:: Work required ::
Find every line of the rows below that contains the string "resolution", matching case exactly, and copy each such line in full.

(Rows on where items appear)
--*--
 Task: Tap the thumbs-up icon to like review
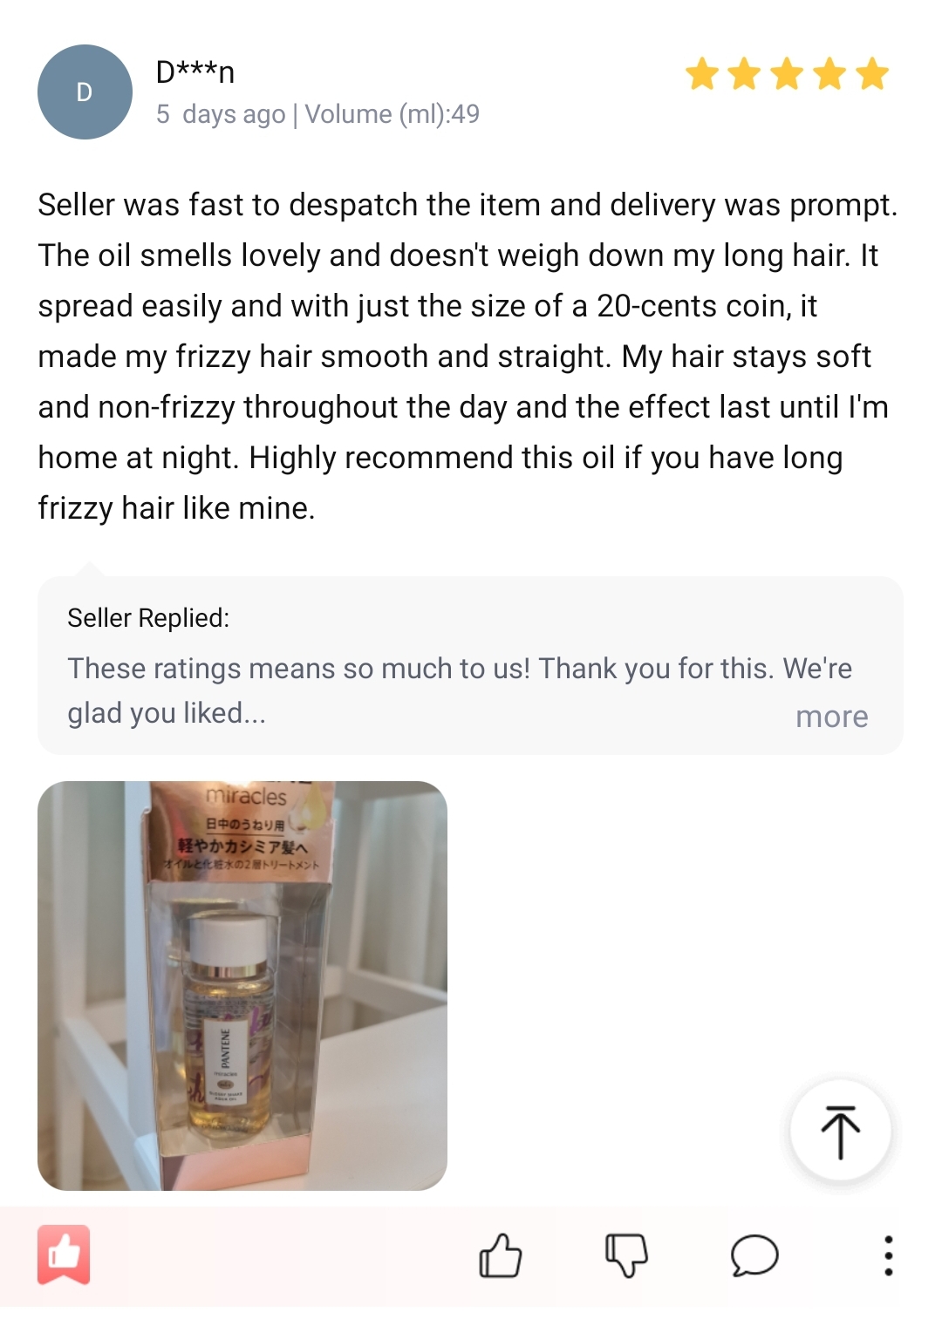coord(501,1255)
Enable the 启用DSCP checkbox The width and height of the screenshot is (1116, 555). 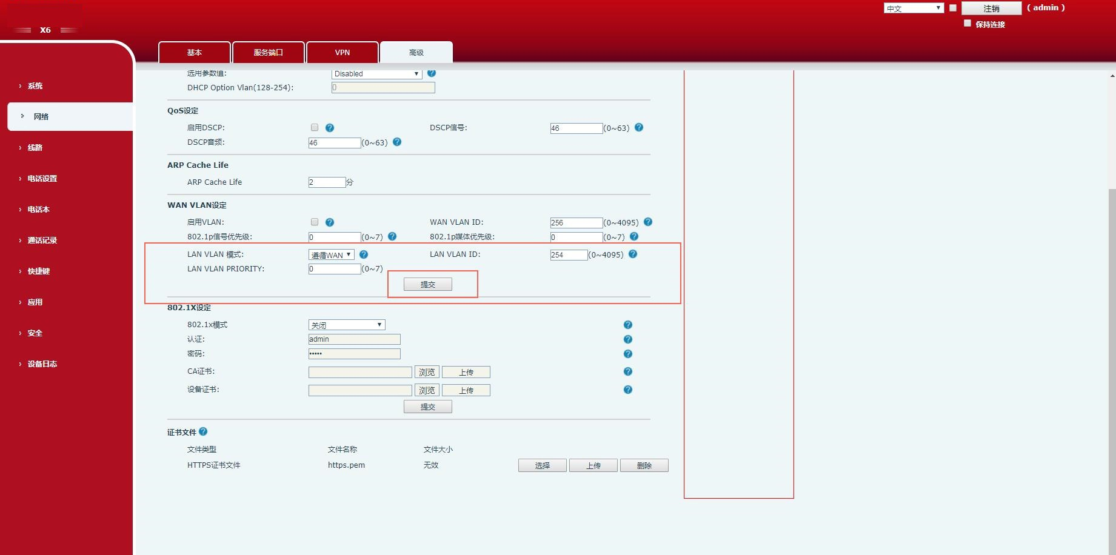click(315, 127)
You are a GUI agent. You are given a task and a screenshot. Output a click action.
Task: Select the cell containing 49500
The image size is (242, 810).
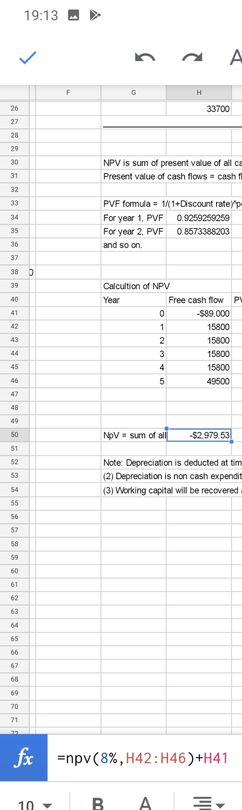pyautogui.click(x=199, y=381)
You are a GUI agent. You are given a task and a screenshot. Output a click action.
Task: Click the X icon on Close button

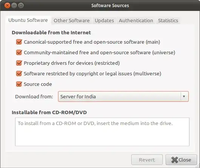pyautogui.click(x=175, y=160)
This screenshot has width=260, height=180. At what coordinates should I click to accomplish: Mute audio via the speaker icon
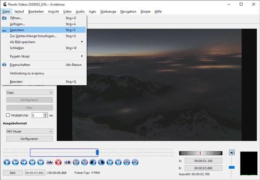[x=232, y=152]
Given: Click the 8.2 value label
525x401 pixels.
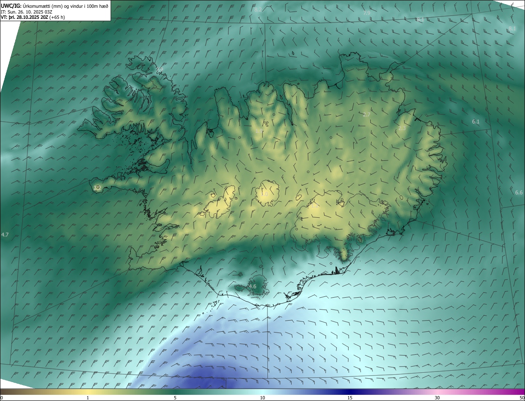Looking at the screenshot, I should click(258, 9).
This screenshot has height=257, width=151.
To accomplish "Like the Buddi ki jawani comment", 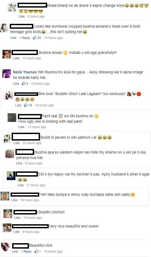I will pyautogui.click(x=17, y=143).
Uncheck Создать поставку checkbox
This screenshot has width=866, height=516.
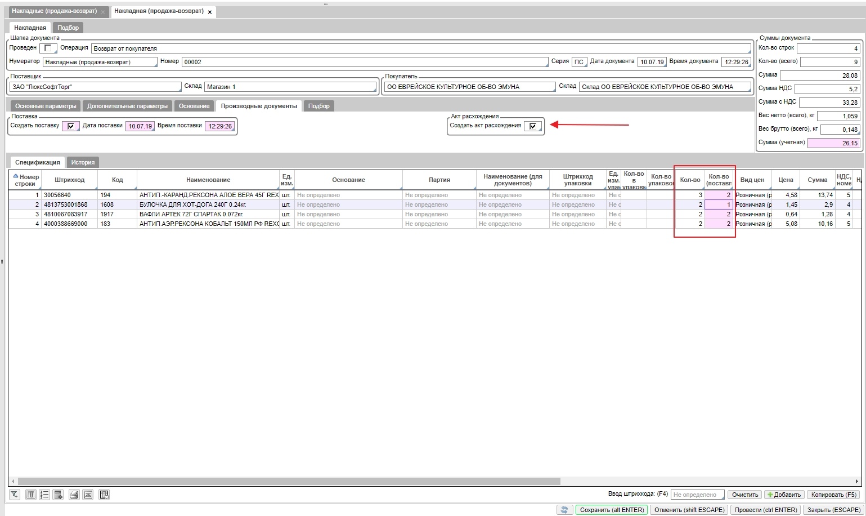point(70,126)
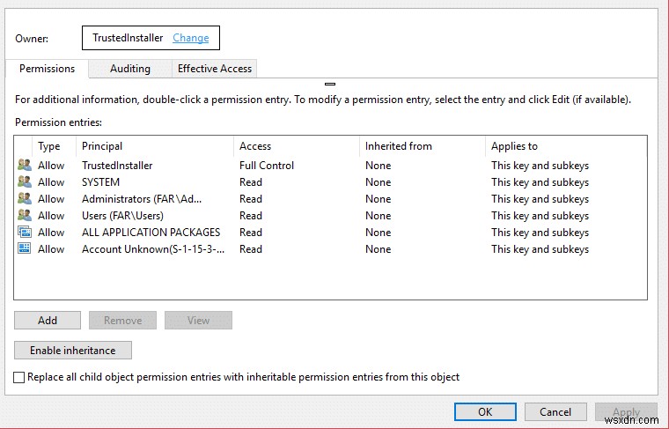Click the Account Unknown entry icon
The height and width of the screenshot is (429, 669).
point(24,249)
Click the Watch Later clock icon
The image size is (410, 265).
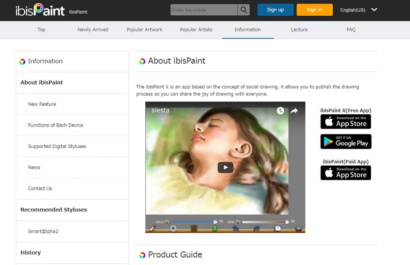click(x=280, y=111)
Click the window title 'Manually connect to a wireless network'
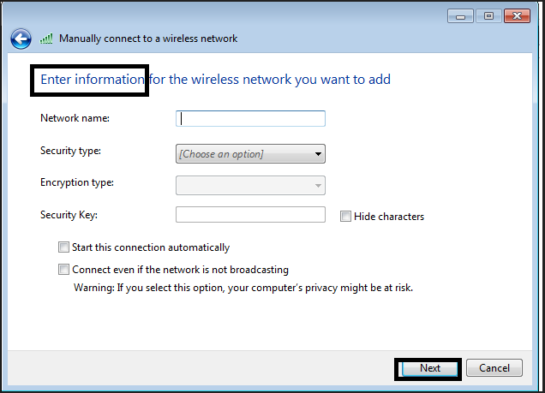This screenshot has width=545, height=393. coord(148,39)
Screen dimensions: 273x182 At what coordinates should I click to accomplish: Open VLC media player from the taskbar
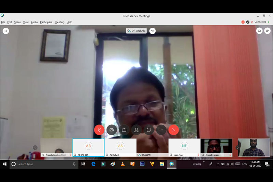(x=123, y=164)
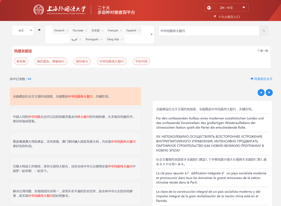Choose the 团结奋斗 keyword tag
This screenshot has width=281, height=206.
tap(82, 61)
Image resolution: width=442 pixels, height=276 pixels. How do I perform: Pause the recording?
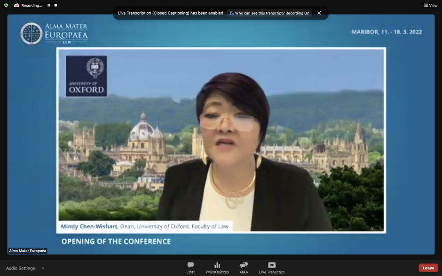coord(49,5)
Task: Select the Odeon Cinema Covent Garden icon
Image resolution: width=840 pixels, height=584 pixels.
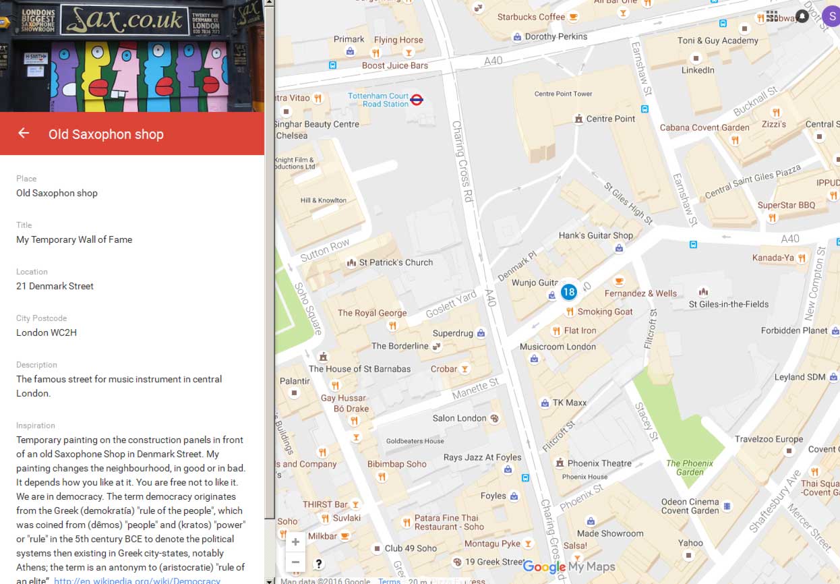Action: pyautogui.click(x=727, y=506)
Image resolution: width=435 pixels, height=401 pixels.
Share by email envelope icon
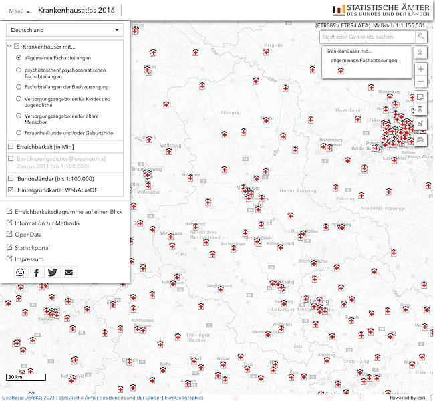(69, 273)
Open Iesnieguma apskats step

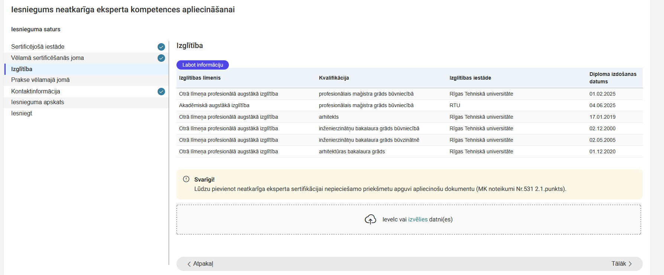click(x=37, y=102)
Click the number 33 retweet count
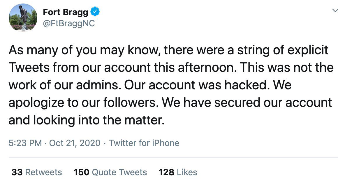This screenshot has width=338, height=184. 17,172
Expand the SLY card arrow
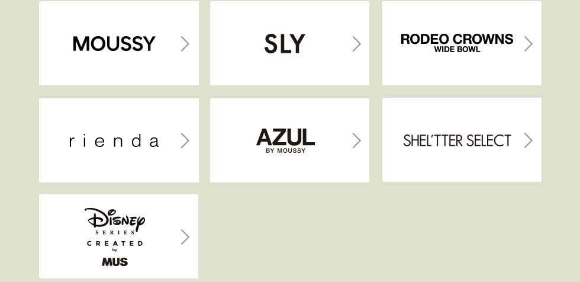The width and height of the screenshot is (580, 282). point(356,44)

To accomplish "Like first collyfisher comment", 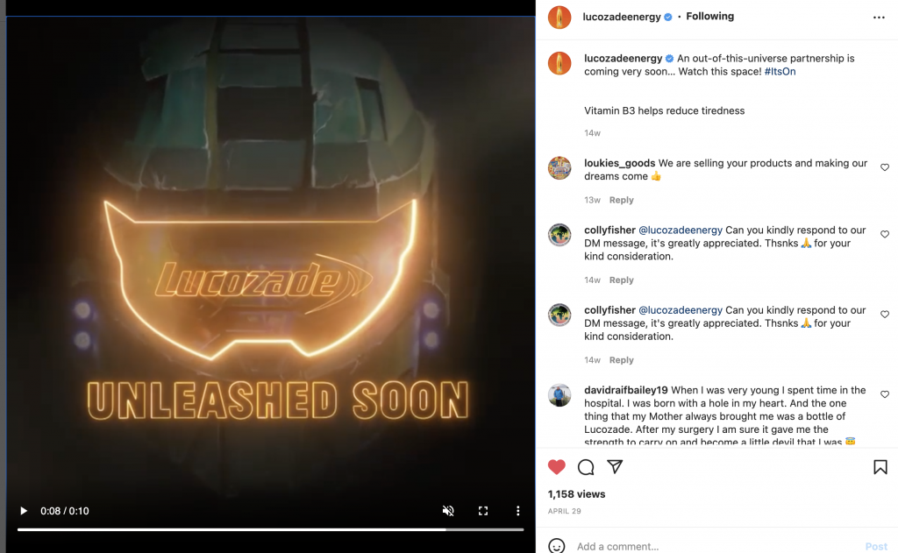I will tap(885, 234).
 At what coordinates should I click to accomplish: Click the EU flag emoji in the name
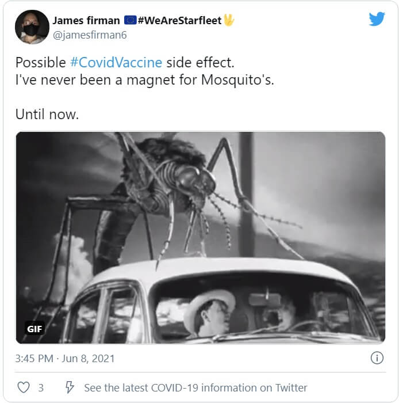(x=130, y=21)
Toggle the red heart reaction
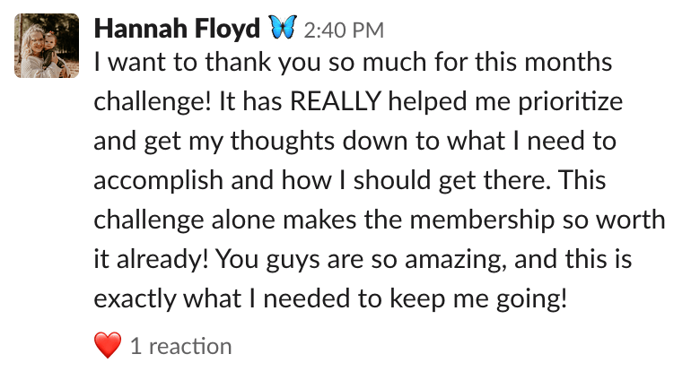The height and width of the screenshot is (380, 691). 108,345
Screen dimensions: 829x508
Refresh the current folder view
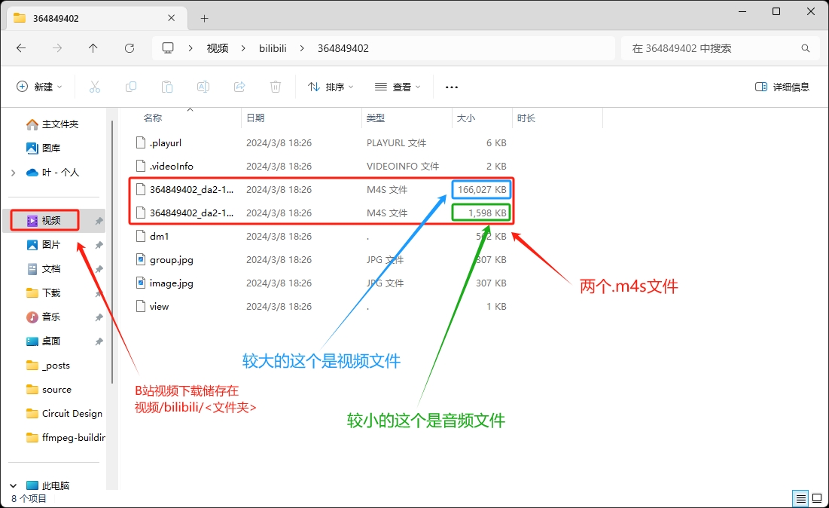[130, 48]
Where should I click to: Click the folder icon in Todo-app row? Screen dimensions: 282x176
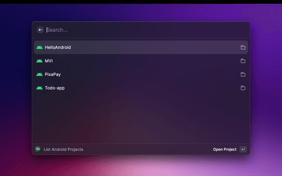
--*--
:: Exercise output ::
Image resolution: width=442 pixels, height=276 pixels. How do I perform: Pause the recording?
Image resolution: width=840 pixels, height=584 pixels.
Image resolution: width=435 pixels, height=401 pixels.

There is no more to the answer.